On Mon, May 16, 2011 at 5:40 PM, meekerdb <meeke...@verizon.net> wrote:
> The other theory that Stathis is explicating takes OM's to be atomic and
> discrete. In that case they would have to be strung together by some
> internal reference, one to another. I don't think that's a viable theory
> since in order to make them atomic, they must have only small amounts of
> information - when I have a thought it doesn't necessarily include any
> memory of or reference to previous thoughts. It is also difficult to see
> how the empirical experience of time can be accounted for in this theory.
The OM's are just moments of subjective experience. They are
continuous rather than discrete, since they can be arbitrarily
divided. I am having a thought right now, but I can't say with
certainty when the thought started. It may have started a nanosecond
ago, even though I remember starting to count up from zero and am now
at the number ten. That is, I am at the number ten but it may only be
the last part, the "n" of the ten that I have actually thought; it's
only a ten when I look back and have the false memory of counting.

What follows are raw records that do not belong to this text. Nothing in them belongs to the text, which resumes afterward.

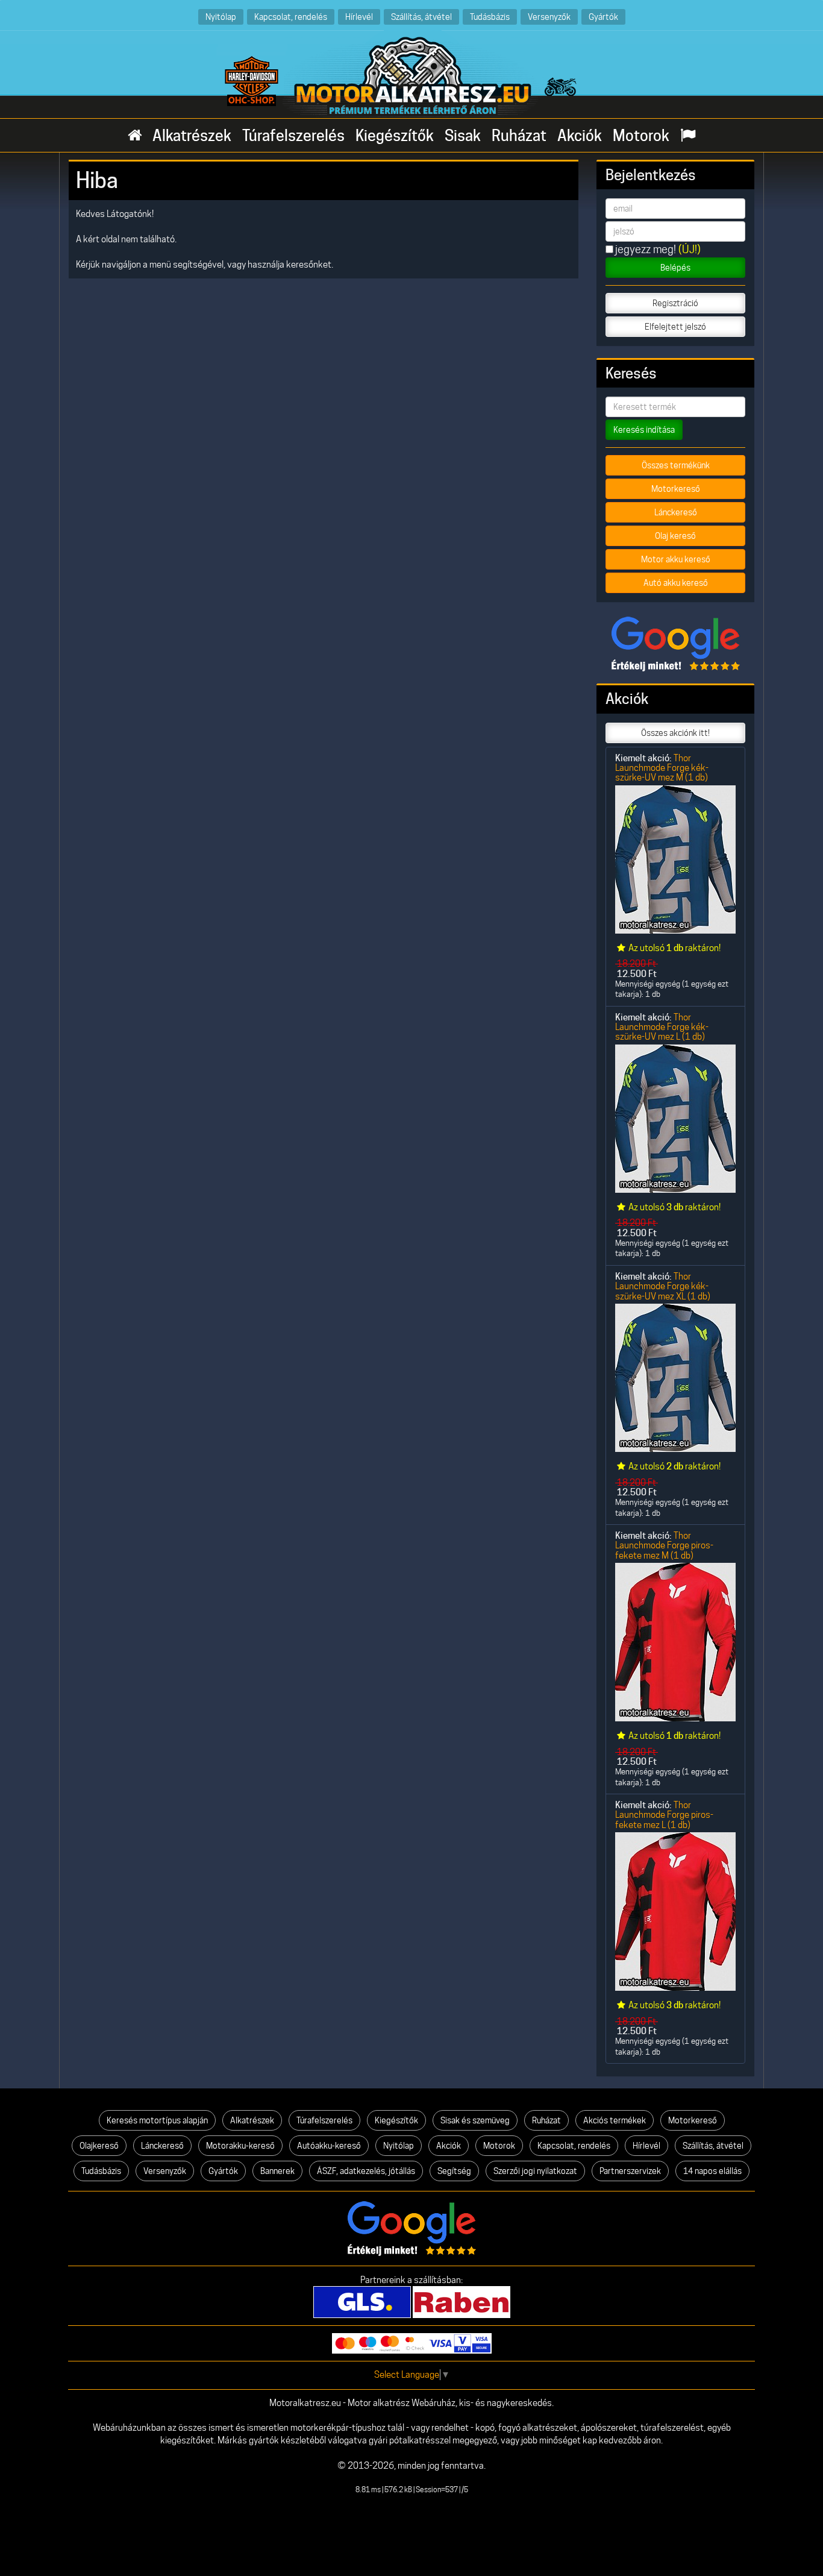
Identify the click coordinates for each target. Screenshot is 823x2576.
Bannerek (277, 2171)
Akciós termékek (614, 2120)
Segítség (454, 2171)
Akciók (579, 136)
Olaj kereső (675, 536)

When I have a small thought it doesn't necessarily include memories of
previous thoughts, and certainly not of my whole past life. But if
that presented a problem for sequencing of disjointedly generated OM's
it would present the same problem for a stream of consciousness
generated by a normally functioning brain. If I have a sufficiently
vague moment I may not, in fact, be aware of where, when or even who I
am. When I snap out of it, I recall the vagueness, and I recall that
it happened after I had a cup of coffee and before I stood up to go
for a walk. But the same sequencing would have happened if the coffee,
the vagueness and the walk had all been generated in a disjointed
manner, and there is nothing in the experience which can indicate to
me that this is not in fact what happened.